Rebecca Grossman Blood Evidence Stands

Rebecca Grossman defence team attempted to have the search warrant used to get a blood sample from her the night her speeding car hit and murdered Mark and Jacob Iskander in Westlake Village two years ago invalidated by the judge, but the judge rejected their request.

Judge Joseph Brandolino stated the “sloppy” documentation submitted by the Los Angeles County sheriff’s officer who requested the warrant during last week’s pretrial hearing at the Van Nuys Courthouse was insufficient to prove the sample was taken illegally.

Brandolino claimed that the Breathalyzer results that showed Grossman had a blood alcohol content of 0.076% (the legal limit is 0.08%) and the deputy’s sworn statement that Grossman smelled of alcohol when he pulled her over and that her car was damaged in a way that suggested she had hit something were sufficient evidence to overcome any omissions or errors in the filing.

All of it, according to Brandolino, “is sufficient for a magistrate to decide there is probable cause to get a blood sample.”

This sample revealed that, more than three hours after striking the two boys, aged 11 and 8, in a Westlake Village crosswalk on September 29, 2020, the Hidden Hills homeowner had a blood alcohol content (BAC) of 0.07%, just under the permitted limit.

The 59-year-old Grossman is getting ready to face a jury on two charges of second-degree murder, two counts of vehicular manslaughter, one count of hit-and-run resulting in serious damage or death. Bail of $2 million has her released.

The blood evidence is being contested by Grossman’s defence team.
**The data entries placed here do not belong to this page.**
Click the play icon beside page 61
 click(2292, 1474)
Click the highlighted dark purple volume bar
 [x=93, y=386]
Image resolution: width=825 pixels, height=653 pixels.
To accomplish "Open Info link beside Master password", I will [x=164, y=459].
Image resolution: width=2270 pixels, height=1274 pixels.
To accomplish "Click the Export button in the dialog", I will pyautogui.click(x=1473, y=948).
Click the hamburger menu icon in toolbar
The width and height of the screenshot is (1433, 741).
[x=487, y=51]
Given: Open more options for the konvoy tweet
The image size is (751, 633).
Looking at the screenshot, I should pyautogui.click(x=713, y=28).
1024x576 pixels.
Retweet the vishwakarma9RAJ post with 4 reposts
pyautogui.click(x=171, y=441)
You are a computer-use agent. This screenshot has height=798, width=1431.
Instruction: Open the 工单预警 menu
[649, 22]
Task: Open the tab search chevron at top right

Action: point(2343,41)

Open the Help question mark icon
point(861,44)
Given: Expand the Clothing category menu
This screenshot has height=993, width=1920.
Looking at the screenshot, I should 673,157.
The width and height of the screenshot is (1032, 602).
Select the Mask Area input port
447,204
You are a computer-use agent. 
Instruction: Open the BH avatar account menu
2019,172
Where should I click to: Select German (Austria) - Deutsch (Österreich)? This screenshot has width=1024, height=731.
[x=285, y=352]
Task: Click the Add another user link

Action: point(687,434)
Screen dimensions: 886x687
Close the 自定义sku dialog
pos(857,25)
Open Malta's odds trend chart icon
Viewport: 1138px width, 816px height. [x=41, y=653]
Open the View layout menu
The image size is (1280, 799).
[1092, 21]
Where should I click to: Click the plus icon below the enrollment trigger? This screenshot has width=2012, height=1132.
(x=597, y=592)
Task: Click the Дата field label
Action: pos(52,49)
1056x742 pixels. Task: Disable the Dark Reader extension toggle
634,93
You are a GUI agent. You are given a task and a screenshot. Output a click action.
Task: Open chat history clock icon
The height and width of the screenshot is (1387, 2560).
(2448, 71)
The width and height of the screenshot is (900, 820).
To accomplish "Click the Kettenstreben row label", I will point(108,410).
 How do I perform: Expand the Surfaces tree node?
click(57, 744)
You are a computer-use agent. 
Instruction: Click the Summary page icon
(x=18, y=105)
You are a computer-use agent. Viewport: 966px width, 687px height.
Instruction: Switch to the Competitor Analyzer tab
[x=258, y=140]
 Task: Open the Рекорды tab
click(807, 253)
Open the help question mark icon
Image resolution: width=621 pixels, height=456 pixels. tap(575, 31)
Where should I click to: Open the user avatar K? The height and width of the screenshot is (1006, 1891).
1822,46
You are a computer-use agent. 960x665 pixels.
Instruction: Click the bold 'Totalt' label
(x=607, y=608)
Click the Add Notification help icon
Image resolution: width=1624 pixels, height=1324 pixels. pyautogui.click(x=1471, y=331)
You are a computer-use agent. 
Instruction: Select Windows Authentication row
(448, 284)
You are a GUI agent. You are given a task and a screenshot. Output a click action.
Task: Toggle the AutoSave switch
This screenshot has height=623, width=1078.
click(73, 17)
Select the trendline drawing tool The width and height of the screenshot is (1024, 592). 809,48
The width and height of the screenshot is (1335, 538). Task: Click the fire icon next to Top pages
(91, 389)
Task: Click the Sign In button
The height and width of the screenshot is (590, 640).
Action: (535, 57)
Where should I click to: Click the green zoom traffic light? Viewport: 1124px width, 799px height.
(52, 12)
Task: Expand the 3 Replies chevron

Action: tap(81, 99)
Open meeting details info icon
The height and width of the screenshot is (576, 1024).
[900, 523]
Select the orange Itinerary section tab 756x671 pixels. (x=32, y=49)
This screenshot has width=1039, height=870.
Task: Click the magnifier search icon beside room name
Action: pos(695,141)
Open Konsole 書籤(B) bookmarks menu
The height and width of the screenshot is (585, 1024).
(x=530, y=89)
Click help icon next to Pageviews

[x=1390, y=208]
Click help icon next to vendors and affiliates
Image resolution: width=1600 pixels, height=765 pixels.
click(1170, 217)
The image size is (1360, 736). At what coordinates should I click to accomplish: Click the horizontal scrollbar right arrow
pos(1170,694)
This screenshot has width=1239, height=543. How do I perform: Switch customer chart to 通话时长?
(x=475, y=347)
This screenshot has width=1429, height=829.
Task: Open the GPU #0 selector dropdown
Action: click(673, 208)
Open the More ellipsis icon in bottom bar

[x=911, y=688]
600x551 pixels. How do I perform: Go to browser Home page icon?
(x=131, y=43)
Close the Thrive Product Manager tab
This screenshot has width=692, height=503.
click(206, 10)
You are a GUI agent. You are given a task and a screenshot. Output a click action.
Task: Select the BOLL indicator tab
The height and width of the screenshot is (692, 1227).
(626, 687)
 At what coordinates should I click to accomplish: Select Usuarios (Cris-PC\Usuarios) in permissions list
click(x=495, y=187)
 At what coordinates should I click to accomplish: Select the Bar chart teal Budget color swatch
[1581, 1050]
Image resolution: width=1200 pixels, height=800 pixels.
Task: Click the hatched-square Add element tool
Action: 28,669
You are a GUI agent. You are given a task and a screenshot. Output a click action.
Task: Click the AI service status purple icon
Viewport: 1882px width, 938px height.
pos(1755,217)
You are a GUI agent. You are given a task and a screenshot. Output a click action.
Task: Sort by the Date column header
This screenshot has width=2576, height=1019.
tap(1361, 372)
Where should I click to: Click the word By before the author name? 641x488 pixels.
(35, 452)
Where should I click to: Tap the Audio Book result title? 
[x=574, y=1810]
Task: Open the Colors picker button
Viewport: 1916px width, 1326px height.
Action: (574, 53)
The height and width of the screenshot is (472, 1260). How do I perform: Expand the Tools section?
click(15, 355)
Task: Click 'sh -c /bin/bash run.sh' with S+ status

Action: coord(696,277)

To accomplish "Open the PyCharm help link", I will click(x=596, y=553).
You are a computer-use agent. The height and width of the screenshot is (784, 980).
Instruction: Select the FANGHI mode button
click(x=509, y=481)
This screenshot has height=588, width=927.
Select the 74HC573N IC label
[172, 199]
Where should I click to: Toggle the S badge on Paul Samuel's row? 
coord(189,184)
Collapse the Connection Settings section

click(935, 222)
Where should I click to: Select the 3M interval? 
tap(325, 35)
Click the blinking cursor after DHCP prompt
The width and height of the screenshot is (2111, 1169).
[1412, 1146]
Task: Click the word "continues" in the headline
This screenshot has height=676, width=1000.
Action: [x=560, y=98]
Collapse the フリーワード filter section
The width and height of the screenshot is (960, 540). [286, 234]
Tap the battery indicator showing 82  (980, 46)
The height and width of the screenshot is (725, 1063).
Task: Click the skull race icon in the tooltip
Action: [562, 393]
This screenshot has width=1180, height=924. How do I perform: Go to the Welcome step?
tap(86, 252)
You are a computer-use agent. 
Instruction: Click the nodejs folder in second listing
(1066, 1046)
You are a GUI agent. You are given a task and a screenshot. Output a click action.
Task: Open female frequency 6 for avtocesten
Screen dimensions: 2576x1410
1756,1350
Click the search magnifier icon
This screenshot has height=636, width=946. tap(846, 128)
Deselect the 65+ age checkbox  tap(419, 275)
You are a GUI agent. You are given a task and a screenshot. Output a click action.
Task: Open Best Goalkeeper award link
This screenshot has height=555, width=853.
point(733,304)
On October 6, they claimed that information in a warrant and affidavit used to get the sample included errors and omissions that tainted the magistrate’s perspective when he or she signed the document.

For instance, defence lawyer John Hobson said that unlike other pieces of information in the affidavit, his client’s Breathalyzer values of 0.076%, which she blew before her detention and immediately after the incident, were filled in.

He said that the box that the individual filling out the warrant checks to indicate a breath test was administered and is located next to the BAC findings was left empty.

It was obviously careless, Brandolino remarked.

According to Hobson, the sheriff’s officer who handled the request also stated that Grossman reportedly refused to take a Breathalyzer test.

Hobson argued before the judge, “This is just not true.” She had two breathalyser tests, one of which was omitted from the search warrant.

The blood test was found to be acceptable, but Grossman’s defence team will continue to fight to get that finding overturned.

The defence team is anticipated to argue that drawing Grossman’s blood went against her Fourth Amendment rights against excessive search and seizure at a hearing scheduled for November 1.